La parte anteriore delle cosce è invece costituito da  neoprene “Super Float” da 4,00 mm. Un neoprene compatto ad alta densità con componente iper galleggiante per agevolare la spinta propulsiva delle gambe.

Mentre dal ginocchio sino al collo del piede e dalle braccia al polso, con relativo cavo ascellare, la muta presenta un tessuto “Skin U.T.” da 0,3 mm. Altamente tecnico per ottimizzare e facilitare il movimento d’entrambi gli arti durante il nuoto.

Tutta la superficie esterna è in “Dolphin Speed”, special PU coated ad alta scorrevolezza e particolarmente resistente ad abrasioni da contatto.
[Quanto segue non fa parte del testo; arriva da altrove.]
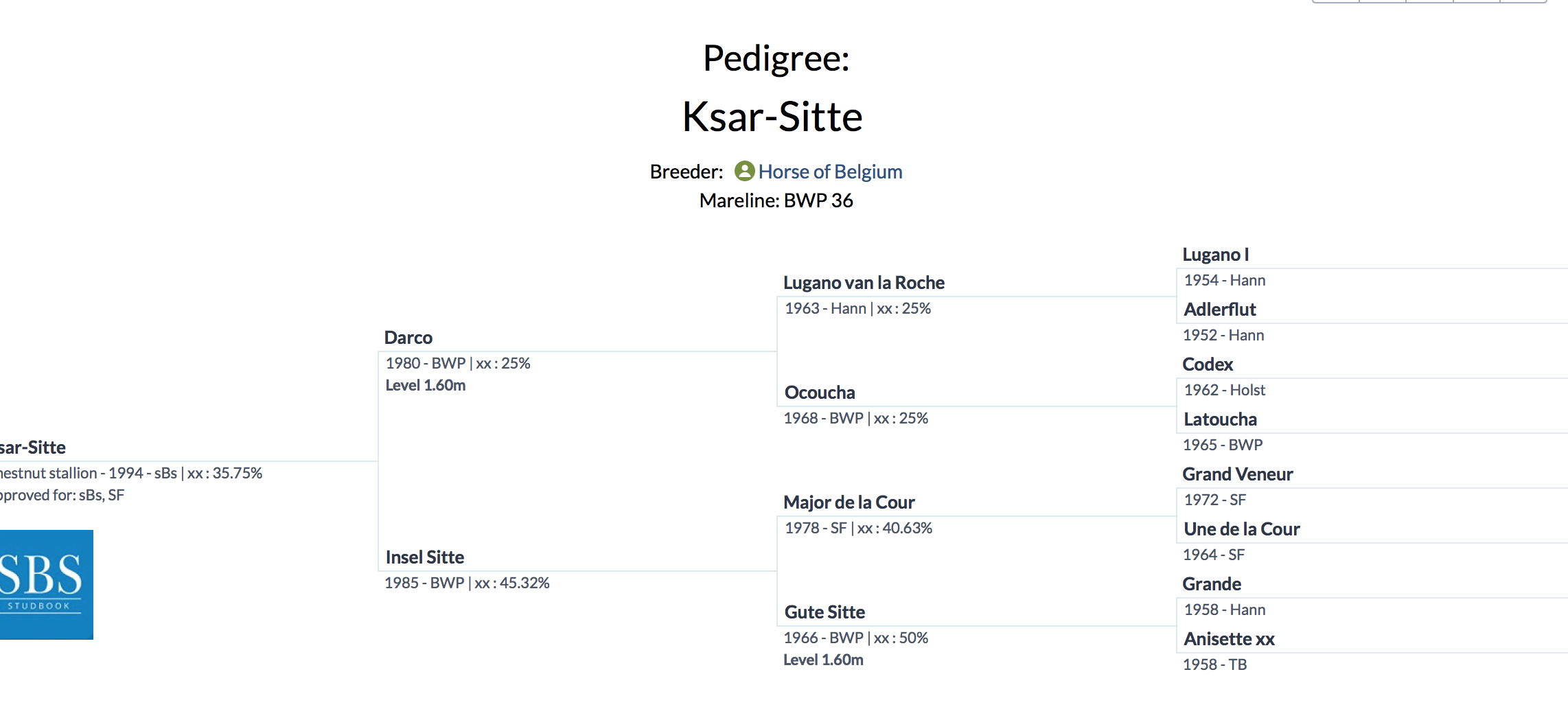
Task: Select Gute Sitte in the tree
Action: tap(825, 612)
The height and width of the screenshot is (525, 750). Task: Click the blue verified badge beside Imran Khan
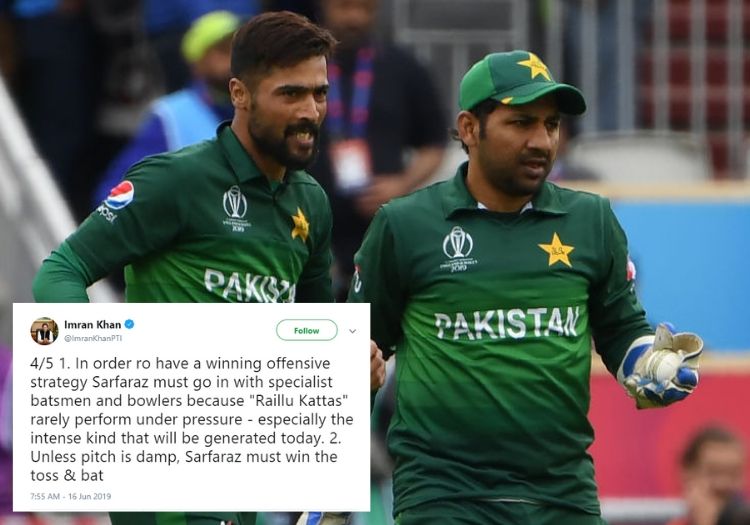point(129,325)
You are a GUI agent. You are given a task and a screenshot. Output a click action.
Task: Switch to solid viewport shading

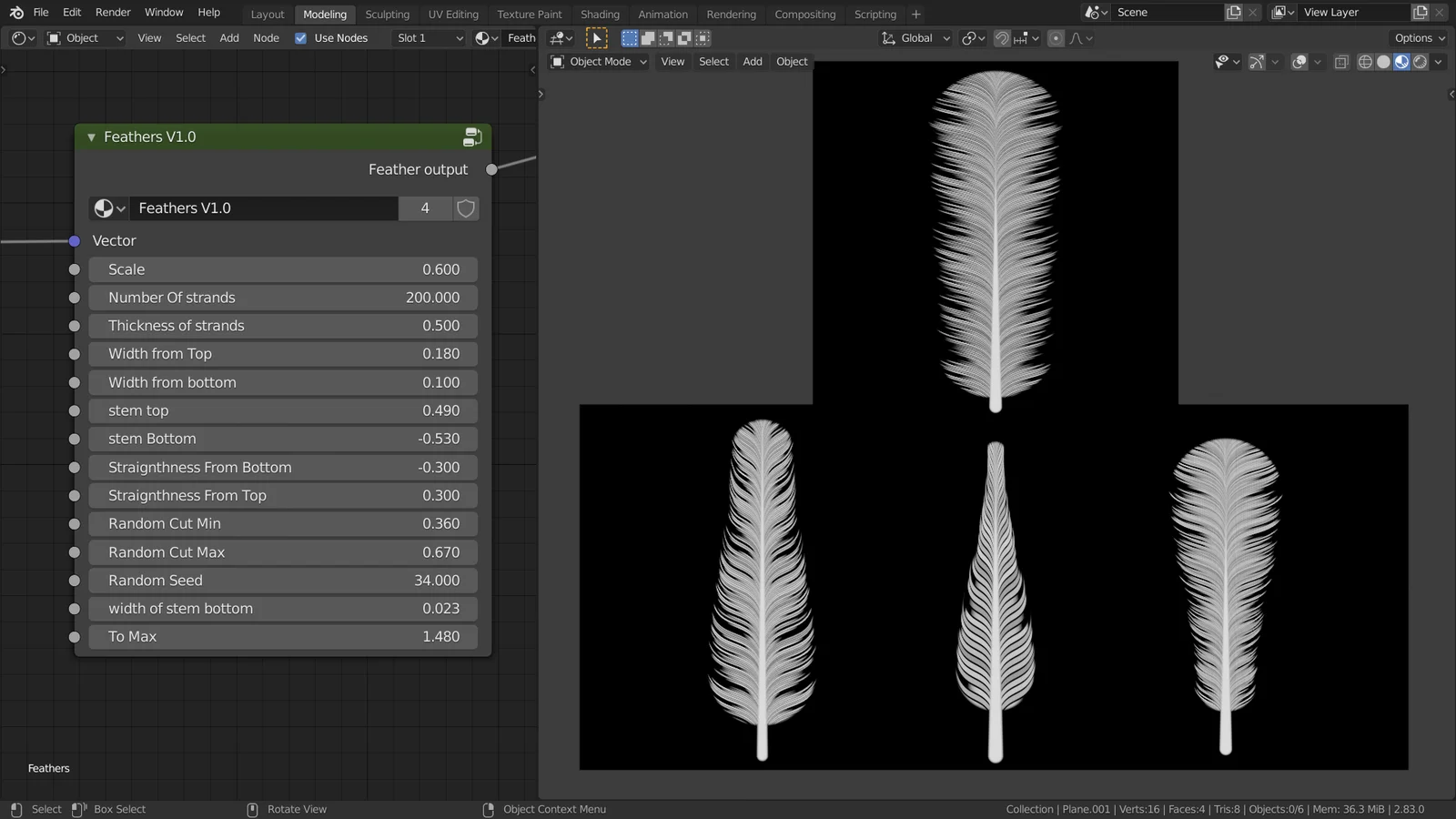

Mentre nelle parti terminali di chiusura quali polsi, caviglie e collo, è stato inserito un tessuto denominato “Aqua Seal 0,3 mm”, un “Acqua Stop” di nuova concezione per una perfetta tenuta stagna delle giunzioni senza limitare tuttavia l’elasticità.

Un grande impegno è stato messo nella realizzazione di un sistema che permetta di saldare fra loro i vari spessori conferendo soprattutto una necessaria resistenza.

L’abitudine a infilarsi mute in neoprene in spaccato/liscio interno/esterno rende molto cauti le prime volte alla vestizione, certi che al primo errore la muta si divida in due parti, cosa che invece (fortunatamente) non avviene e che, una volta compresa la vera natura elastica della muta, permette di indossarla davvero con relativa facilità riuscendo anche a chiudere la cerniera posteriore da soli.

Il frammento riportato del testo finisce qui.